野生生物取引により絶滅の危機にある種が保護対象となるには10年の歳月が必要

和訳協力:神前 珠生、校正協力:木田 直子

2019年2月14日 Science magagine news by AAAS

わずか10年の間に、インドネシアに生息するblack-winged myna(学名:Acridotheres melanopterus、ソデグロムクドリ)の個体数は80%以上も減少している。
大きな原因は野鳥類の商業取引である。
ソデグロムクドリは、人々を魅了する黒と白の羽をまとった姿と明るく多彩な鳴き声で、蒐集家たちにとって垂涎の的となっているからだ。
今日、残存する野生の個体数は50羽にも満たない。

ソデグロムクドリが絶滅の危機に瀕しているにもかかわらず、国際的な保護政策は何ら進展を見せていない。
さらに、新たな調査によれば、このソデグロムクドリの状況は決して特異なことではないことが判明した。
野生生物取引によって脅かされていることが既にわかっている種に関して、各国で保護が合意に達するには、平均して10年の期間を要するというのである。

ワシントンD.C.のWorld Wildlife Fund(WWF:世界自然保護基金)の野生生物の保全部門を担当するGinette Hemley副会長は、調査は「野生生物取引によって脅かされている種を保護するための、早急な活動の必要性を強調するものです」、と述べている。
同氏は本調査には関与していない。
「この乖離を認識することが、今後さらに多くの保護活動が進ための重要な出発点なのです」 。

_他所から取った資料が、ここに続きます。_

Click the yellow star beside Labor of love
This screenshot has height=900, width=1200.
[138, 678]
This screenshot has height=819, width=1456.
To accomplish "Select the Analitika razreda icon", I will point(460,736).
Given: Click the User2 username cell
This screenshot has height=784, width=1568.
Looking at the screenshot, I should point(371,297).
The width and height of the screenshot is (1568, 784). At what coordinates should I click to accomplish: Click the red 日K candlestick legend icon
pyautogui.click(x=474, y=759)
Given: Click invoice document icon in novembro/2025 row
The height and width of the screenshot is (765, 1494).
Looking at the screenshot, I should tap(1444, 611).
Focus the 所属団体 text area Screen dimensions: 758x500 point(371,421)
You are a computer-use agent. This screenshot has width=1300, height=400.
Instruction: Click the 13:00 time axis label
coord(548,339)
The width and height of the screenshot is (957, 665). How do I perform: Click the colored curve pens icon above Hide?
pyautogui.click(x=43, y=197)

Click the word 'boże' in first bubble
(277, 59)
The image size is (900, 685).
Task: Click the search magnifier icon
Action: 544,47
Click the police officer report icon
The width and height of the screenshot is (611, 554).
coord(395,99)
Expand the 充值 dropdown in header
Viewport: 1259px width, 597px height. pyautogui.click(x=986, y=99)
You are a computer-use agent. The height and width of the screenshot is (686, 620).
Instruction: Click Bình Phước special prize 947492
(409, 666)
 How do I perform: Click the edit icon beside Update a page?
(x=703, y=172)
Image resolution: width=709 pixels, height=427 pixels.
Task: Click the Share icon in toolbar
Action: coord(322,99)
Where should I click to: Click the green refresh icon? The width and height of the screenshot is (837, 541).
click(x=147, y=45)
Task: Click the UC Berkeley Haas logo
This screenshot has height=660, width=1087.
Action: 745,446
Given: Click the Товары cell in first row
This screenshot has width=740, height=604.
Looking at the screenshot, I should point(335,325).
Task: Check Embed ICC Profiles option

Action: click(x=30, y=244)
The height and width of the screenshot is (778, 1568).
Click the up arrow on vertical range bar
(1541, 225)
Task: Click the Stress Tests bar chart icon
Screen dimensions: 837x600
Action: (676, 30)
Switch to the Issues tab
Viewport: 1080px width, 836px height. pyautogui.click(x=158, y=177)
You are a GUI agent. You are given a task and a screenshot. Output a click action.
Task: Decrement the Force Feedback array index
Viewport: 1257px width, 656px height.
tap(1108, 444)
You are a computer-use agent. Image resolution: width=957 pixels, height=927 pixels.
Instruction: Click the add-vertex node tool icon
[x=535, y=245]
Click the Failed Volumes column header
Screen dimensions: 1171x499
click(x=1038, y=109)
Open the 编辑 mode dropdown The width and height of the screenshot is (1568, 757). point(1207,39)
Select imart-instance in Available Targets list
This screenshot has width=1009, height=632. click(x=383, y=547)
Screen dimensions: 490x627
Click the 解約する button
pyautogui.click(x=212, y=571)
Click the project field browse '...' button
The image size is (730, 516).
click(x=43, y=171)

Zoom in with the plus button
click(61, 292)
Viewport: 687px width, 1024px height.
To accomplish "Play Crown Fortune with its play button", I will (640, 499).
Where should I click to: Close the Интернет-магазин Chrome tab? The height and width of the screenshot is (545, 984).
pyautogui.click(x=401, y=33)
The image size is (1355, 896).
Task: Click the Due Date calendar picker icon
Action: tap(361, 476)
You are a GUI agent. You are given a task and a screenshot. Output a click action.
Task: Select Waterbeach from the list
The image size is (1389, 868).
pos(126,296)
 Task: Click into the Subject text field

ゾウ、サイ、トラが、商業取引により危機に瀕する野生生物の筆頭に挙げられてはいるが、あまり知られていないそれら以外の何千もの野生生物種も、利益のために狩猟され、捕獲され、傷つけられている。
科学者が危機に瀕しているとみなしている種が、同時に世界の政策決定者らの関心も集めているかを調べるために、研究者らは2つのリストを比較した。
ひとつはスイスのグランに本部を置くInternational Union for Conservation of Nature(国際自然保護連合:IUCN)による、国際的な野生生物取引により影響を受ける種を科学的に集計した、958種の絶滅危惧種リストである。
もうひとつは、野生生物の取引抑止を目的とする最初の国際条約であるConvention on International Trade in Endangered Species of Wild Fauna and Flora(CITES:絶滅のおそれのある野生動植物の種の国際取引に関する条約、通称「ワシントン条約」)により保護されている種のリストである。

IUCNとCITESのリストについて、「我々は近似したものとなるだろうと考えていました」と、シカゴ大学の経済学者であり、論文の共同執筆者であるEyal Frank氏は述べている。
しかし研究者らは、IUCNのリストの絶滅危惧種の4分の1以上、28%もの種がCITESの保護対象種には入っていないことを発見し、本日のサイエンス誌で発表する。
さらに研究者らは、IUCNの絶滅危惧種リストに掲載されてからCITESの保護対象種となるまでに、平均10年の期間を要することも見出した。
24年前にIUCNのリストに掲載されて以来、いまだに保護対象になっていない種もある。

本調査は、「野生生物取引の動きが極めて活発なため、…それを評価し政策的に対処するというプロセスはしばしば後れを取りことがあり…野生生物取引による生物種の絶滅は、我々がそれを認識しないうちに起こり得る」ことを示していると、ラトガース大学(ニュージャージ州ニューブランズウィック)の生態学者であるJulie Lockwood氏は述べる。
同氏も本調査には関与していない。

これらの調査結果のすべてが悪いものではない、とHemley氏は述べている。
IUCNが野生生物取引により最も絶滅が危惧されるとした生物種の95%が、CITESで保護対象種とされていることも研究者らの調査により判明した。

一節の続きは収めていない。